The assessment of “microvascular function” has therefore taken a broad approach in recent years, ranging from circulating biomarkers (sICAM-1 [soluble intercellular adhesion molecule-1], sVCAM-1 [soluble vascular adhesion molecule-1], sE-selectin [soluble E-selectin], and vWF [von Willebrand factor]), structural imaging approaches like optical coherence tomography [193], and darkfield microscopy [194,195,196] to limb reperfusion measurements following a brief period of tissue ischemia (i.e. reactive hyperemia) [197, 198]. While each of these endpoints have been studied in the context of specific cardiovascular and/or metabolic diseases, unlike studies evaluating macrovascular endothelial function, population studies exploring sex and the influence of healthy aging on microvascular endpoints remain limited. More work is therefore needed to fully elucidate the impact of age and sex on microvascular dysfunction, along with specific mechanisms contributing to its prevalence.

Neurovascular Control

Accumulating evidence suggests that both sex and age influence autonomic neural control of vascular tone.
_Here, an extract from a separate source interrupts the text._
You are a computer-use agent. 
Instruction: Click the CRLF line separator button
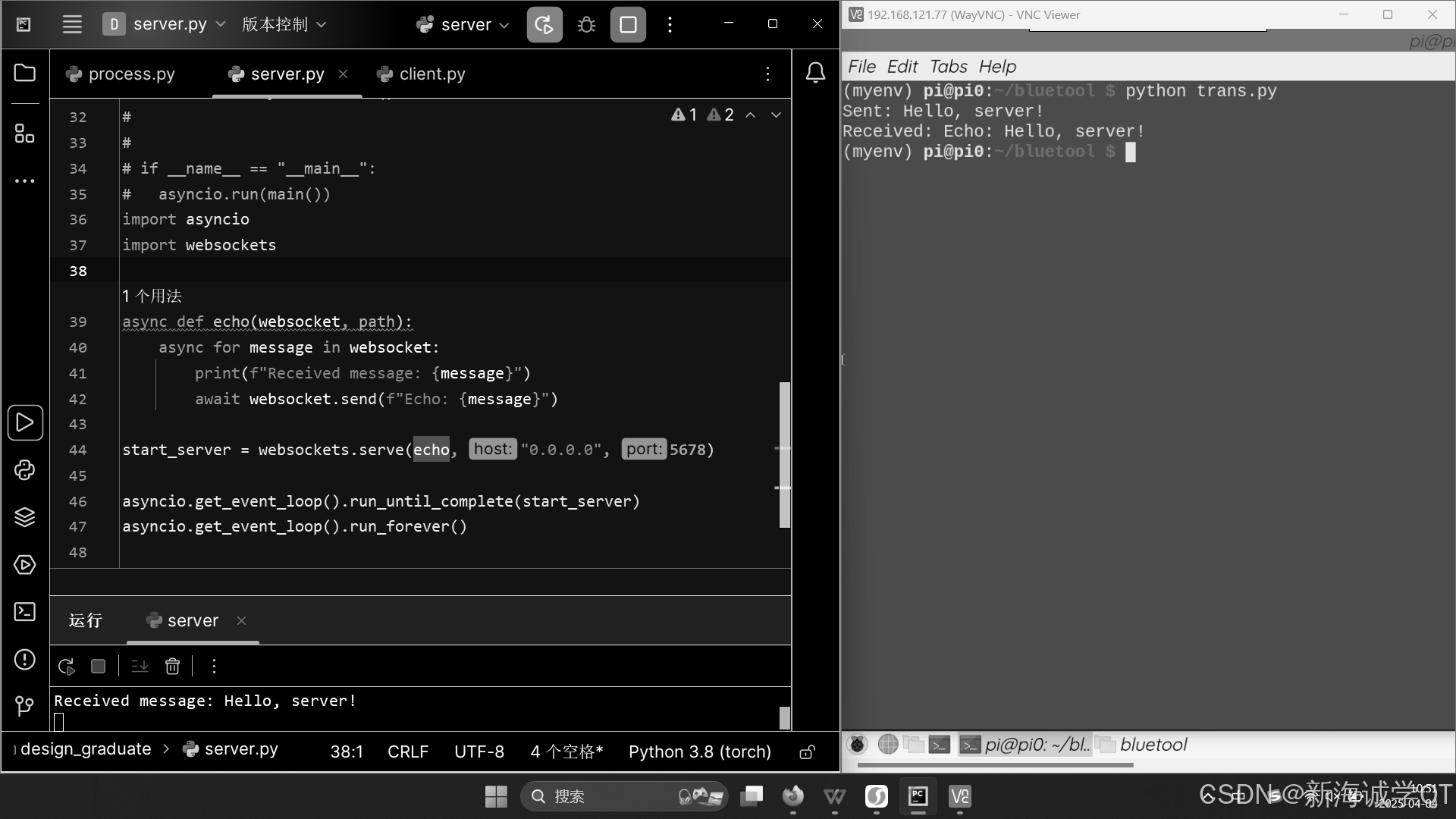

For example, the incidence of orthostatic intolerance is much higher in young women than young men, related to an apparent attenuation of peripheral vasoconstrictor responsiveness to sympathetic activity [199,200,201]. Where a significant relationship exists between sympathetic nerve activity and total peripheral resistance in young men, this relationship is absent in young women [202], attributable to greater β-adrenergic-mediated vasodilation in young women [203, 204]. Indeed, the relationship between sympathetic nerve activity and total peripheral resistance is restored in young women via systemic β-adrenoreceptor blockade [204]. After ~ 40 years of age, however, the autonomic nervous system plays a much more dominant role in the control of blood pressure [205], a response largely attributable to a reduction in β2-adrenergic receptor (β2AR)–mediated vasodilation [203, 206, 207]. While the exact mechanism for this finding remains incompletely understood, reduced NO bioavailability has been implicated [207]. Moreover, aged postmenopausal women have greater vasoconstrictor responses to norepinephrine [203], which may be related to greater sympathetic transduction of sympathetic nerve activity [208]. It is interesting to consider these findings in the context of popular cardiovascular therapeutics, particularly beta- and alpha-blockers. Caution may therefore be warranted as we promote certain classes of drugs that have worked well in male-dominated conditions like heart failure with reduced ejection fraction (HFrEF) to more female-dominant conditions like HFpEF.

Conclusions

Taken together, there is clear evidence that both age and sex influence the cardiovascular system. Sex-specific cardiomyocyte loss, an increase in extracellular matrix, and myocellular hypertrophy work in tandem in the presence of CVD risk factors and/or overt CVD to promote unique patterns of LV remodeling in women and men. In addition, age- and sex-specific vascular stiffening is also well established, driven by changes in endothelial dysfunction, elastin–collagen content, microvascular function, and neurohormonal signaling. Together, these changes in LV chamber geometry and morphology, coupled with heightened vascular stiffness, appear to drive both age-related increases in systolic function and declines in diastolic function, particularly in postmenopausal women. Estrogen is indeed implicated as an important mediator of the aforementioned changes, given that it is a direct vasodilator, promotes nitric oxide excretion, and impacts myocellular Ca2+ handling, mitochondrial energy production, and oxidative stress. The culmination of these sex-specific cardiac and vascular changes across the lifespan may provide key insight into heart failure development, particularly of the preserved ejection fraction variety. While knowledge gaps remain, as outlined herein, the collective insight currently available offers great promise for future preventive strategies and therapeutic approaches.